The photography of Sven Nykvist, an essential collaborator, is a miracle of chamber expressionism. He does not merely illuminate the scene, but excavates it, engraves it. The light filtering through the windows does not redeem, but exposes the dust, the sweat, the texture of Ester's diseased skin, the taut surface of Anna's muscles. Each frame is an essay on the materiality of suffering. Black and white is not an aesthetic choice, but a theological one: it is the color palette of a post-divine world, made up only of blinding light and absolute darkness, without the nuances of grace. The sound is equally radical. The “silence” of the title is a deafening score composed of Ester's labored breathing, the ticking of clocks, the humming of pipes, and the wet, brutal sounds of Anna's lovemaking. These are the noises of the body, the only language left after the collapse of speech and faith.

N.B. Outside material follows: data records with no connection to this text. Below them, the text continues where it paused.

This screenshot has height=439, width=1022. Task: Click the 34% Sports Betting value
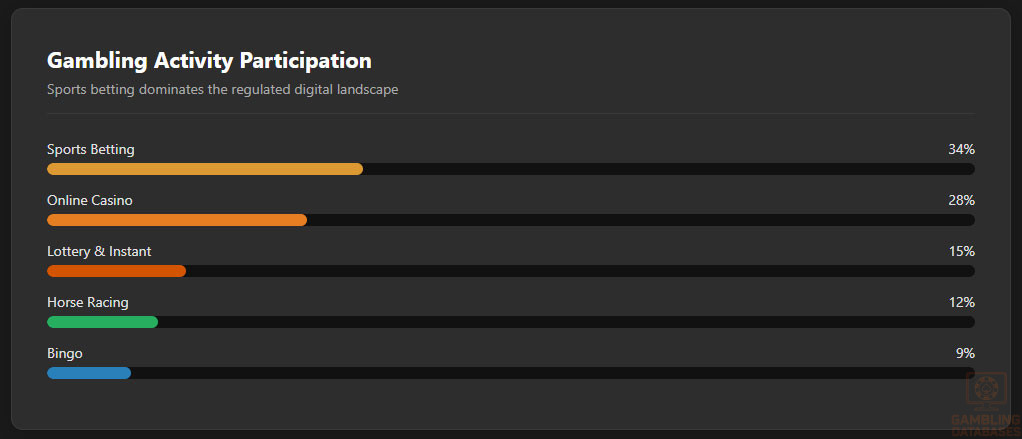click(961, 149)
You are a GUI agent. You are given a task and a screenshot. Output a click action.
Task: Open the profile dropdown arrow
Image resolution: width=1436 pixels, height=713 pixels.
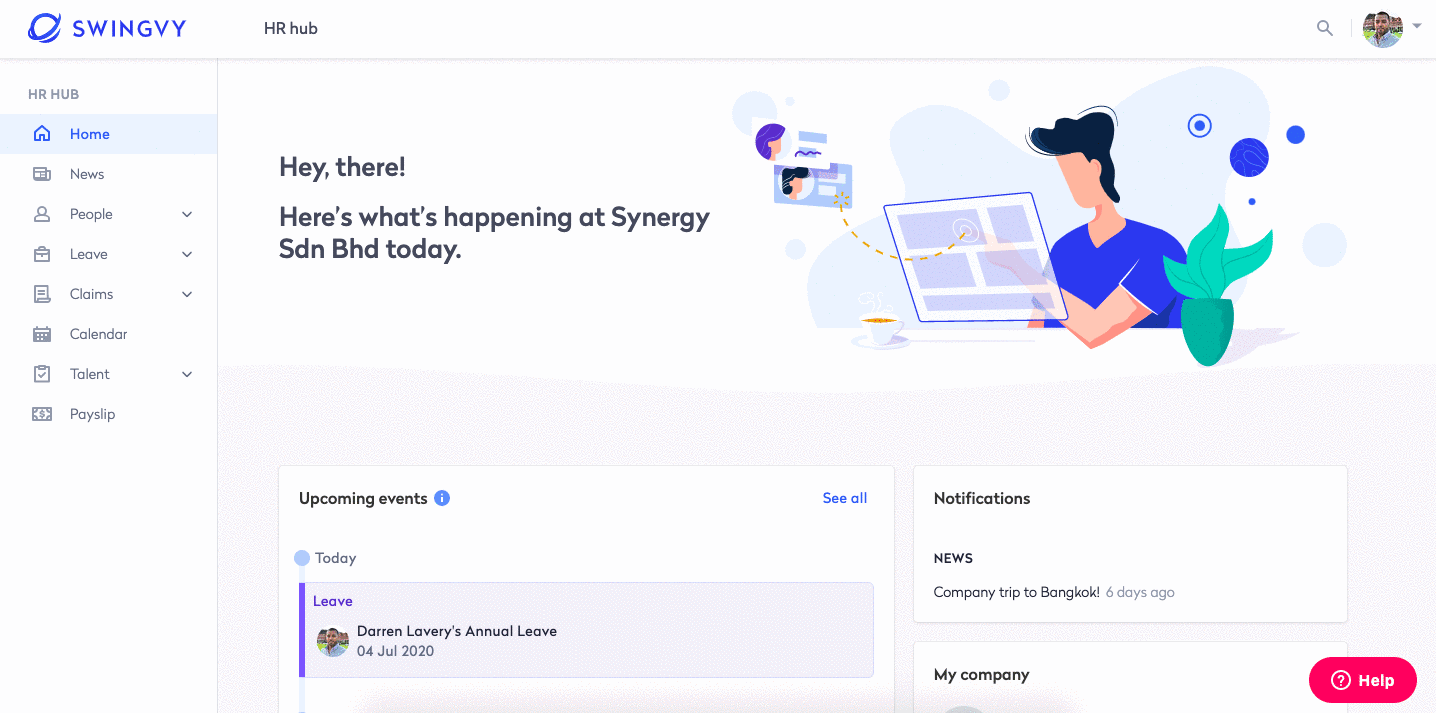[x=1417, y=27]
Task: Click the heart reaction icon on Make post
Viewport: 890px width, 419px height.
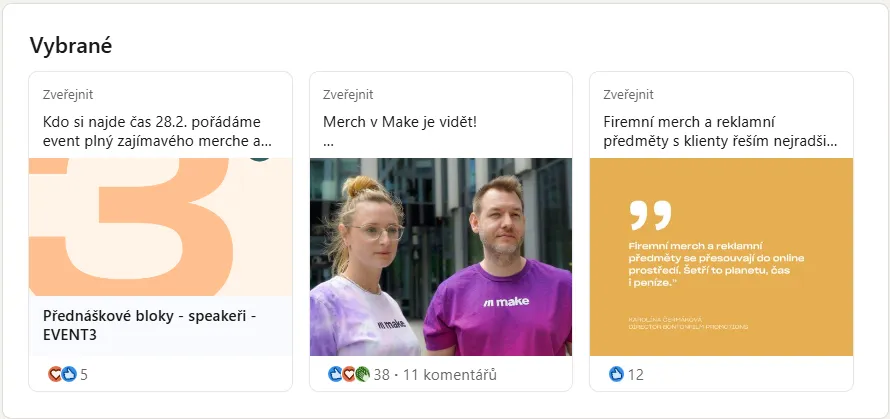Action: coord(349,374)
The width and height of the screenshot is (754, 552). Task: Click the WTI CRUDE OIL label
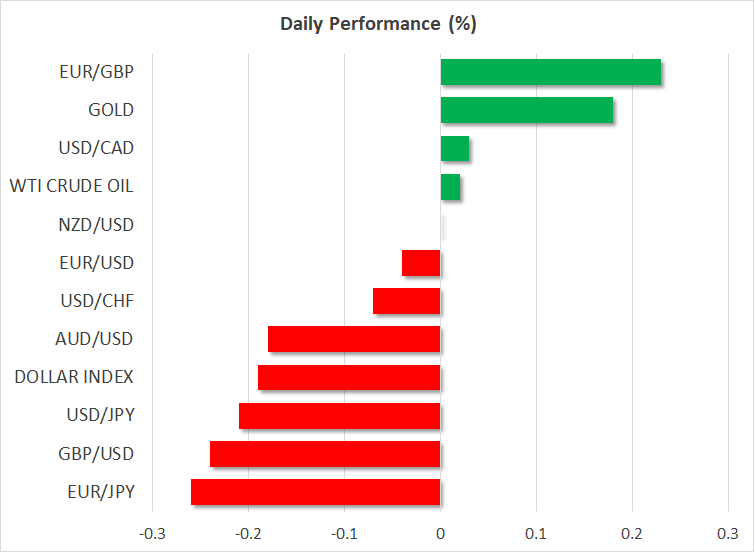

When it was released in 1963, The Silence caused an epoch-making scandal, not so much for its nudity as for its brutal honesty. Ester's masturbation scene, so clinically desperate, had nothing erotic about it; it was the extreme gesture of a soul trying to feel alive in the body that was betraying her, a short circuit between mind and flesh. Critics and censors saw pornography where Bergman had staged the most desolate of prayers. But the real obscenity of the film, its intolerable challenge, lay in its total absence of consolation. There is no catharsis, no redemption, not even the tragic nobility of defeat. There is only waiting in a room, while outside the world, perhaps, prepares for another war. It is the world of T.S. Eliot's The Waste Land, a heap of broken images where the sun beats down and the dead cannot even decompose.
In the end, Ester leaves Johan a note with a few words translated from the Timoka language, including “hadjek,” which means spirit, soul. It is a testamentary bequest, a last, pathetic attempt by the intellect to convey meaning, a fragment to prop up against its own ruins. But the train leaves again, taking Anna and Johan away to another place that promises nothing different. The film does not end, it stops, leaving us with the echo of that silence, which is not peace, but the white noise of the universe that has stopped talking to us. The Silence is a terminal work, a scorched earth aesthetic that marks a point of no return. You don't “watch” it, you experience it like an illness, a fever of the soul that, once contracted, leaves a permanent scar on our retinas as viewers. It is the masterpiece of an artist who had the courage to stare into the abyss and record, with terrifying lucidity, its perfect, deafening emptiness.